BEGIN Material to process
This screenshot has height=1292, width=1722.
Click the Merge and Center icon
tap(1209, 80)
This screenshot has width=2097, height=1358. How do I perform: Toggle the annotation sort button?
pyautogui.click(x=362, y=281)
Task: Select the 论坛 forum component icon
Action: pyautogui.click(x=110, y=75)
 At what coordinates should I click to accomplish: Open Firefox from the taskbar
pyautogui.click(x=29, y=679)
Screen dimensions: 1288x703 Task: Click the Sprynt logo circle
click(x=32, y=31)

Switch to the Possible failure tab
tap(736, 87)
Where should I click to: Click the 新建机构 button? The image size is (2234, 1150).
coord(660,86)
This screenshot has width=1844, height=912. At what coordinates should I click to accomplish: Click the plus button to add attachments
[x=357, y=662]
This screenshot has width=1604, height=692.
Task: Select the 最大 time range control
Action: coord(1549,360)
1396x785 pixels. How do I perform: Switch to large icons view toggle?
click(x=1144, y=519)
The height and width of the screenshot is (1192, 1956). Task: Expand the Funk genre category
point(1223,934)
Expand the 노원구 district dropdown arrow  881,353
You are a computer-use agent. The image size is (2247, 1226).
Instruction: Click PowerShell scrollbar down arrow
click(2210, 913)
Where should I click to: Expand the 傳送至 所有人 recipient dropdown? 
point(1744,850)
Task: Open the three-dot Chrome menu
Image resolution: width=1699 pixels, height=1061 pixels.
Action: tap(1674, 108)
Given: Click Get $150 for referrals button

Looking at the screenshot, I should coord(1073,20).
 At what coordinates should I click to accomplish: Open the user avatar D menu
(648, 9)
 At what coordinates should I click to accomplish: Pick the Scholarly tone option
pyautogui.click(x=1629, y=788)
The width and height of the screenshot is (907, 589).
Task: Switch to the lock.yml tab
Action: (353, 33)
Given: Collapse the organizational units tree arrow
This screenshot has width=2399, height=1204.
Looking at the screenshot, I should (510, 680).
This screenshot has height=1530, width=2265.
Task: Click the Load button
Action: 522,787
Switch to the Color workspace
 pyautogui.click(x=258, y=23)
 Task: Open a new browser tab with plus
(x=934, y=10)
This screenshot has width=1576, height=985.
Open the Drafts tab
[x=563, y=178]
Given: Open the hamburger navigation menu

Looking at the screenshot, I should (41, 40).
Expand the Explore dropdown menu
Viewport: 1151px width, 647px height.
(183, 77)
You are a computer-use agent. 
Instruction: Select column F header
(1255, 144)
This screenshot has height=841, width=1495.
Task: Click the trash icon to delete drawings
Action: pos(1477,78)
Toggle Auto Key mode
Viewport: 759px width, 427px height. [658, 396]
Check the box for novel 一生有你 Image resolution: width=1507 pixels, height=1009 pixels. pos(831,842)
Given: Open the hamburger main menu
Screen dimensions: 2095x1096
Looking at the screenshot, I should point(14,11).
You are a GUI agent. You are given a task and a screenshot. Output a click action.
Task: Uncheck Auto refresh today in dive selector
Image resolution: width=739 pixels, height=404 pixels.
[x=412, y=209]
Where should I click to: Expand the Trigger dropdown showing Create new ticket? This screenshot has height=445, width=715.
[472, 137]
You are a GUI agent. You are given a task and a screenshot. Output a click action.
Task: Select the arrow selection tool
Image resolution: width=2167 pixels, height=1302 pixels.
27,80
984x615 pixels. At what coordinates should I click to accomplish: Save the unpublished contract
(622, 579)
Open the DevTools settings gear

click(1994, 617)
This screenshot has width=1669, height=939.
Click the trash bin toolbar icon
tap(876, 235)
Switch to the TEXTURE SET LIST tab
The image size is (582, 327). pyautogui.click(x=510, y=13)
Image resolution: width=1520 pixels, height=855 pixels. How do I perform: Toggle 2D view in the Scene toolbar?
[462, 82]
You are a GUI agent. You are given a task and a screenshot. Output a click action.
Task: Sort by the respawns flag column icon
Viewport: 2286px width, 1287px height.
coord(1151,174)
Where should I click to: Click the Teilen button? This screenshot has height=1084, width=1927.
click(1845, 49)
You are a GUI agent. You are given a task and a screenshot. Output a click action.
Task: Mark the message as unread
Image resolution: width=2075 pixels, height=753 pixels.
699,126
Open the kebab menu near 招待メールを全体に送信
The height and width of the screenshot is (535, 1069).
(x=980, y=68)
END Material to process
What you should do: The answer must be an exact transcription of every record above.

Exercise answer:
This screenshot has height=1292, width=1722.
Click the Merge and Center icon
tap(1209, 80)
This screenshot has width=2097, height=1358. How do I perform: Toggle the annotation sort button?
pyautogui.click(x=362, y=281)
Task: Select the 论坛 forum component icon
Action: pyautogui.click(x=110, y=75)
 At what coordinates should I click to accomplish: Open Firefox from the taskbar
pyautogui.click(x=29, y=679)
Screen dimensions: 1288x703 Task: Click the Sprynt logo circle
click(x=32, y=31)

Switch to the Possible failure tab
tap(736, 87)
Where should I click to: Click the 新建机构 button? The image size is (2234, 1150).
coord(660,86)
This screenshot has width=1844, height=912. At what coordinates should I click to accomplish: Click the plus button to add attachments
[x=357, y=662]
This screenshot has width=1604, height=692.
Task: Select the 最大 time range control
Action: coord(1549,360)
1396x785 pixels. How do I perform: Switch to large icons view toggle?
click(x=1144, y=519)
The height and width of the screenshot is (1192, 1956). Task: Expand the Funk genre category
point(1223,934)
Expand the 노원구 district dropdown arrow  881,353
You are a computer-use agent. The image size is (2247, 1226).
Instruction: Click PowerShell scrollbar down arrow
click(2210, 913)
Where should I click to: Expand the 傳送至 所有人 recipient dropdown? 
point(1744,850)
Task: Open the three-dot Chrome menu
Image resolution: width=1699 pixels, height=1061 pixels.
Action: tap(1674, 108)
Given: Click Get $150 for referrals button

Looking at the screenshot, I should coord(1073,20).
 At what coordinates should I click to accomplish: Open the user avatar D menu
(648, 9)
 At what coordinates should I click to accomplish: Pick the Scholarly tone option
pyautogui.click(x=1629, y=788)
The width and height of the screenshot is (907, 589).
Task: Switch to the lock.yml tab
Action: (353, 33)
Given: Collapse the organizational units tree arrow
This screenshot has width=2399, height=1204.
Looking at the screenshot, I should (510, 680).
This screenshot has height=1530, width=2265.
Task: Click the Load button
Action: 522,787
Switch to the Color workspace
 pyautogui.click(x=258, y=23)
 Task: Open a new browser tab with plus
(x=934, y=10)
This screenshot has width=1576, height=985.
Open the Drafts tab
[x=563, y=178]
Given: Open the hamburger navigation menu

Looking at the screenshot, I should (41, 40).
Expand the Explore dropdown menu
Viewport: 1151px width, 647px height.
(183, 77)
You are a computer-use agent. 
Instruction: Select column F header
(1255, 144)
This screenshot has height=841, width=1495.
Task: Click the trash icon to delete drawings
Action: pos(1477,78)
Toggle Auto Key mode
Viewport: 759px width, 427px height. [658, 396]
Check the box for novel 一生有你 Image resolution: width=1507 pixels, height=1009 pixels. pos(831,842)
Given: Open the hamburger main menu
Screen dimensions: 2095x1096
Looking at the screenshot, I should point(14,11).
You are a GUI agent. You are given a task and a screenshot. Output a click action.
Task: Uncheck Auto refresh today in dive selector
Image resolution: width=739 pixels, height=404 pixels.
[x=412, y=209]
Where should I click to: Expand the Trigger dropdown showing Create new ticket? This screenshot has height=445, width=715.
[472, 137]
You are a GUI agent. You are given a task and a screenshot. Output a click action.
Task: Select the arrow selection tool
Image resolution: width=2167 pixels, height=1302 pixels.
27,80
984x615 pixels. At what coordinates should I click to accomplish: Save the unpublished contract
(622, 579)
Open the DevTools settings gear

click(1994, 617)
This screenshot has width=1669, height=939.
Click the trash bin toolbar icon
tap(876, 235)
Switch to the TEXTURE SET LIST tab
The image size is (582, 327). pyautogui.click(x=510, y=13)
Image resolution: width=1520 pixels, height=855 pixels. How do I perform: Toggle 2D view in the Scene toolbar?
[462, 82]
You are a GUI agent. You are given a task and a screenshot. Output a click action.
Task: Sort by the respawns flag column icon
Viewport: 2286px width, 1287px height.
coord(1151,174)
Where should I click to: Click the Teilen button? This screenshot has height=1084, width=1927.
click(1845, 49)
You are a GUI agent. You are given a task and a screenshot. Output a click action.
Task: Mark the message as unread
Image resolution: width=2075 pixels, height=753 pixels.
699,126
Open the kebab menu near 招待メールを全体に送信
The height and width of the screenshot is (535, 1069).
(x=980, y=68)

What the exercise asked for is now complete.